To do:
- 1) Print the part of the comment thread on Labour's renter policy that begins at the words "And then have" and stops after "life time renters.", copying it character for character.
- 2) Write what comes next in the comment thread on Labour's renter policy, picking up after its final line.

Source document:
— BEGIN —

And then have a think about what you have read before putting your feet in your mouths again, and pissing on Labour all the time.
Have to agree there, its not like it takes more than a minute to read Labours plans to help out life time renters.
Not true. Nasty jab there Siobhan.
Please do direct me to their policies in this area.
No one would love to see them more than me, and I’ve spent hours searching for even a small glimmer of hope.
You don’t need directing, you already know what to do. Others have already addressed your comments in detail. I get the feeling that you don’t really want to know, and would rather just shout from behind the fence.
Siobhan, I’m sure you know that Labour announced policy aimed at supporting renters about a year ago now.
1) Reform of Housing NZ to put the focus back on meeting the need for social housing and to remove the profit requirement (which has flow-on effects for other renters because landlords are in competition);
2) Warrants of fitness for all rental properties (warm, dry, safe and healthy living standards);
3) More emergency housing.
It’s not a panacea – I think there’s more that could be done (eg ensure tenants’ right until the end of the lease period if a house is sold tenanted), but other big issues like rapidly-increasing rents are covered by other aspects of the housing policy (like decreasing the pressure for rental properties by providing more affordable houses for purchase). Plus, if we can rebalance the employment relationship enough to lift wages above their really slow current rate of growth that helps to address the issue in another way.
Thank you Jenny.

— END —

Dataset content:
— BEGIN —

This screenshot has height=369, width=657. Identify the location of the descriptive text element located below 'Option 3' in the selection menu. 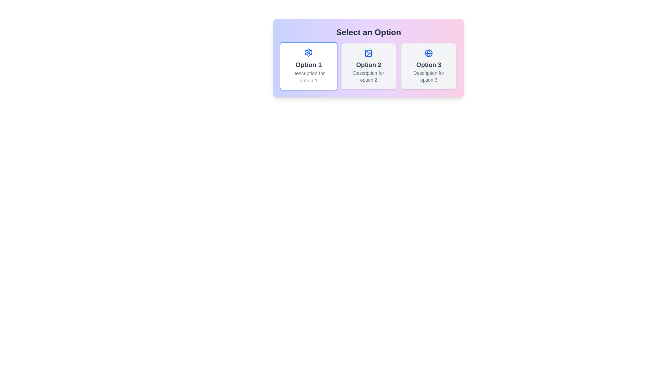
(428, 76).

— END —

Responses by task:
- 1)
And then have a think about what you have read before putting your feet in your mouths again, and pissing on Labour all the time.
Have to agree there, its not like it takes more than a minute to read Labours plans to help out life time renters.

- 2)
I’m not sure I agree that policies will win this election one way or the other. If that were the case, Labour would have creamed them term after term.
I think it’s going to be on candidate issues and leadership issues – and which one New Zealanders really has a steady and credible leadership narrative behind them.
“I’m not sure I agree that policies will win this election one way or the other. If that were the case, Labour would have creamed them term after term.”
???????
Is that the policy of raising the age of Super that disadvantages most people under 67 or the capital gains that nobody could understand but knew it was something to do with owning a house???
Overall Labour’s policy platforms are more comprehensive and coherent than National’s. The tea leaves of Labour’s 2014 loss are explained in Brian Gould’s report, if you need to go back there for a check.
If you were right AD about the coherent policies of Labour then they should have won. They didn’t and lost significantly when they should have won.
Was watching current affairs show about poverty in the US.
It showed for many workers jobs and benefits have been cut to the bone. Minimum wage was $7.50, people working for Silicon Valley on contract lived in their cars and worked 17 hour days.
Some people commuted 4 hours each way, cycling, train and then bus because they could not afford to live closer to their work and the transport links were poor.
Part time university professors need government assistance and they could not even afford to keep working at universities but the universities had high fees but clearly it was not going on their professor’s wages.
That is the rise of the ‘agency’ or ‘contract’ worker, or part time worker who has few rights, low wages, has multiple agencies taking a cut in-between, no benefits, and no job security.
It is not just ‘blue’ collar workers being effected, it is also well educated and professional people being squeezed for wages.
In short wages have not kept pace with the cost of things. They are effectively being lowered each year.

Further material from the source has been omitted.